I'd bet that large holders of gold sell small amounts all the time without the market going nuts and kicking off volatility swings. But I could be wrong.
It's less the mechanism and the implication that people imply by following whales. Why should a store-of-value market react when someone sells a small amount regardless of their current holdings?
I agree with you but this is an apples to oranges (or perhaps apples to 747s) comparison. The top 1000 holders of gold don't have anywhere near 40% of the market. Not to mention that 40% of the market for BTC is only a few million coins.

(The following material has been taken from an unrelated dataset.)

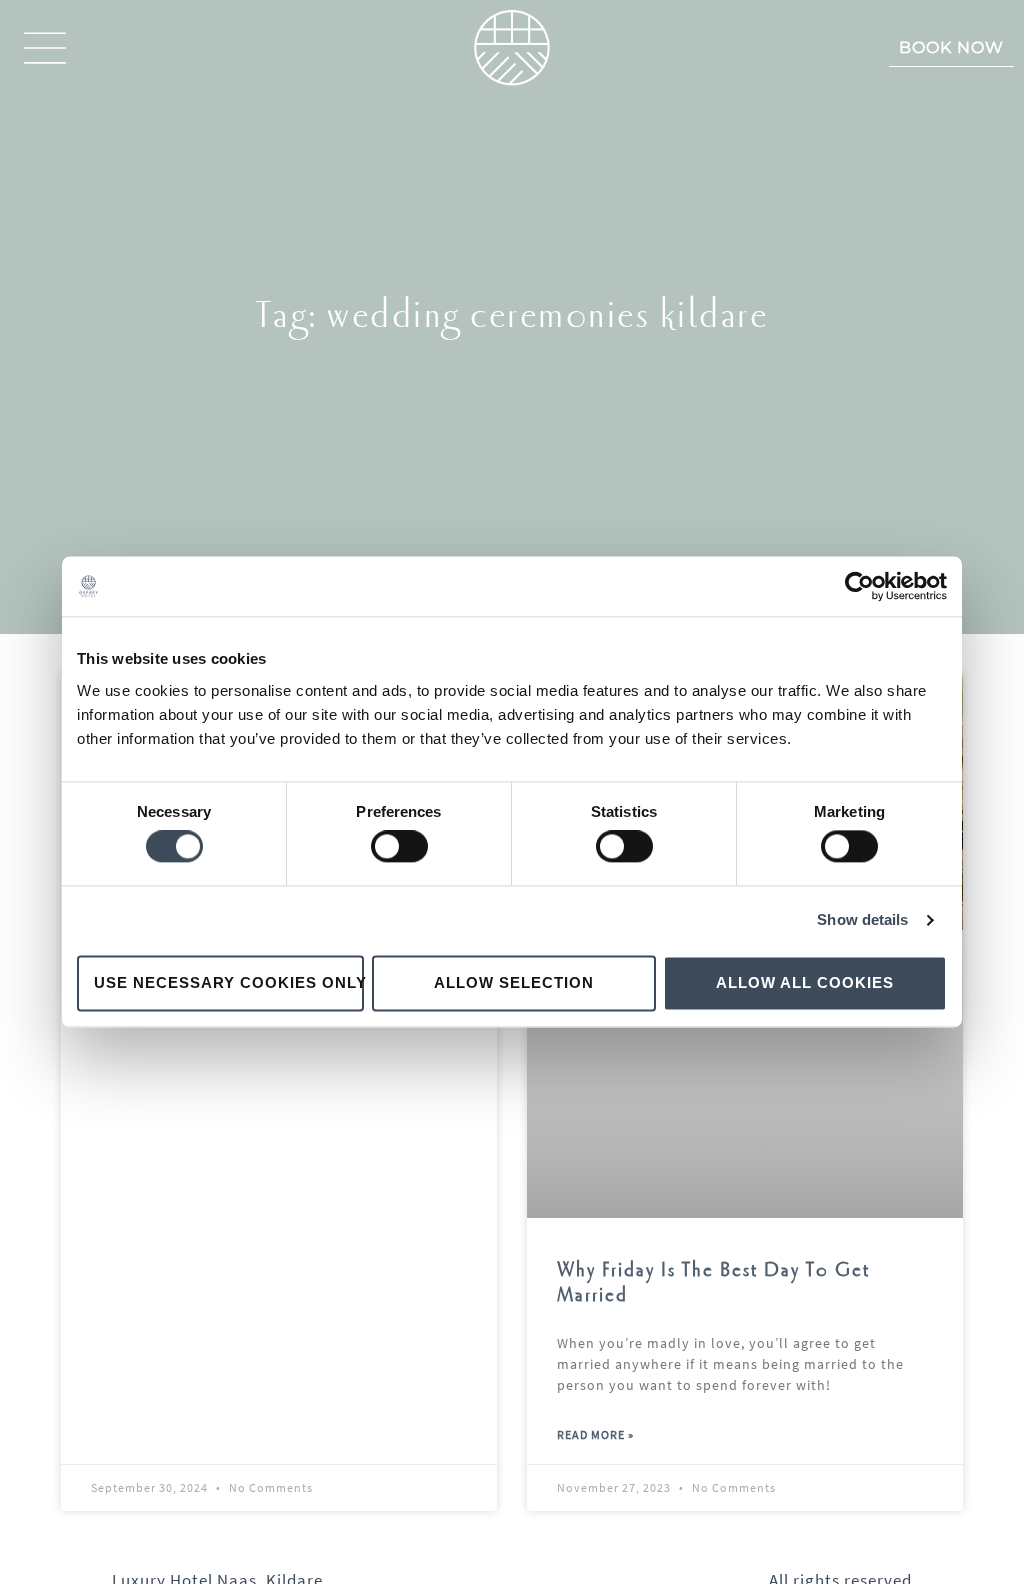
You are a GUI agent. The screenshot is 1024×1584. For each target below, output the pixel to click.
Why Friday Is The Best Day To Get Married (713, 1283)
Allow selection (514, 982)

Certainly, but most of us have limited choice about what investments to make -- same for any of the non-1000 that's participating in Bitcoin. It's not apples to 747s as far as their money goes.
Which means Bitcoin proponents should really save the store-of-value label for later on down the road when it looks and behaves more like a store-of-value.
> The top 1000 holders of gold
> don't have anywhere near 40%
> of the market.
You're right, they have a lot more than that. Total world gold reserves are around 30K tons. The US alone has 8K tons, Germany 3K, IMF 3K, Italy 2.5K etc.
So just the to 2 holders of Gold have almost 40% of the market, and the top 10 have 80%.
I guess you didn't read the article you posted as evidence. In that article it says all the gold ever mined is 187,200 tons. Percentage of reserves != percentage of gold market. That would have the USA at ~5% and that is a country of 300+ million people. This is a lot different than 1000 individuals.